In order to tackle this, we planned to engineer our bacteria in the following ways:
- We will use a double gene system to degrade our target antibiotic. This ensures prevention of gene transfer through viral vectors as it is highly improbable that the virus picks up both the genes.
- Prevent interbacterial sexual transfer of genes by cloning specific genes that prevent this process.
- In addition, we plan to have an user-inducible killswitch that is user modulated and the process can be controlled at any point in time without depending on the environment in which bacteria are operating.
- Our process is an efficient and cost-effective method of antibiotic degradation, which is often absent altogether in existing solutions.

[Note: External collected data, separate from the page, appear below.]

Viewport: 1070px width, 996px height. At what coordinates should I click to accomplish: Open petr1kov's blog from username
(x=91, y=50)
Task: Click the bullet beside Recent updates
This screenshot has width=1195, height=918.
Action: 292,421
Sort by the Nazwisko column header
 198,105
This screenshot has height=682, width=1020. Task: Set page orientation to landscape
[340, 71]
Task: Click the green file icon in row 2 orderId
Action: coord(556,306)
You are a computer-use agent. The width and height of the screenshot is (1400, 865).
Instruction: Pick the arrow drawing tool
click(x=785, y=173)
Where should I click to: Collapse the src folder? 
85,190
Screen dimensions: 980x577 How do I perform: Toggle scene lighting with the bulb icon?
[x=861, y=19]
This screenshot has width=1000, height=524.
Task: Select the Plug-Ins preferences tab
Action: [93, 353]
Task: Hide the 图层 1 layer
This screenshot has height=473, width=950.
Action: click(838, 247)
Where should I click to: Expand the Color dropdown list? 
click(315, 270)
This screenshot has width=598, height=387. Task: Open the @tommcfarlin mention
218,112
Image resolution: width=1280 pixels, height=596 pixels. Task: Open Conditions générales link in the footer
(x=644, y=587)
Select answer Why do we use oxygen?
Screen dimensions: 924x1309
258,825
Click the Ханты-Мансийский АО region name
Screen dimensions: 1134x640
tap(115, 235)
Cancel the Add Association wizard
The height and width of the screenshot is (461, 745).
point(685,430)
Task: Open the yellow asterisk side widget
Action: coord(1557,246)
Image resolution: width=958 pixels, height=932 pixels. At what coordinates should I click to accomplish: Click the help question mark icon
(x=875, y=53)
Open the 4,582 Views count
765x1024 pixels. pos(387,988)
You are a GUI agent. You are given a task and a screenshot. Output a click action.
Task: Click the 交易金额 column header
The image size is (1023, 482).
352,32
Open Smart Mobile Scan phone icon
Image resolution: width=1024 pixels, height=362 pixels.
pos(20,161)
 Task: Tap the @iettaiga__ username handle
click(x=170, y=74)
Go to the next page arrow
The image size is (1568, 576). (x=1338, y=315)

Our literature surveys revealed that several of the most efficient resistance prevention options involve high costs, investments in technology and infrastructure or the proposals that are likely to be rather unpopular with the general public. Digestion of the farm waste can degrade almost all the sulfonamides present but takes five weeks. Methods like incineration and chemical methods also degrade all the antibiotics but this will add to the devastating problem of air pollution along with rendering the potential bio-fertilizer useless.
Given all these aforementioned problems, our product will be of immense potential as it will be fast as well as will not waste manure. Although our system of interest is animal excreta, our bacteria can be used in any system, like treating hospital waste and wastewater plants by replacing the antibiotic degrading genes according to the antibiotics suspected to be present in the system as our kill-switch doesn’t depend upon the system and externally controlled (except for glucose and arabinose).
Antibiotic degradation plants are not very easy to install and are not feasible as they involve chemicals and need large space to install the setup. But with our bacterial system, we will be able to set up a plant easily and we can install it wherever we like. The problem of AMR being global and colossal in nature, our novel idea also has the ability to attract venture funding.
We plan on degrading only one class of antibiotics as a proof of concept, but this can be scaled up to degrade any class of antibiotics by using a cocktail of antibiotic degrading genes cloned into a single organism.
This is a worldwide issue which all countries face. The World Health Organization has announced the Global Action Plan on antimicrobial resistance (GAP) is the World’s blueprint for tackling the emergence and spread of antimicrobial resistance (AMR), thus making our project highly important for future.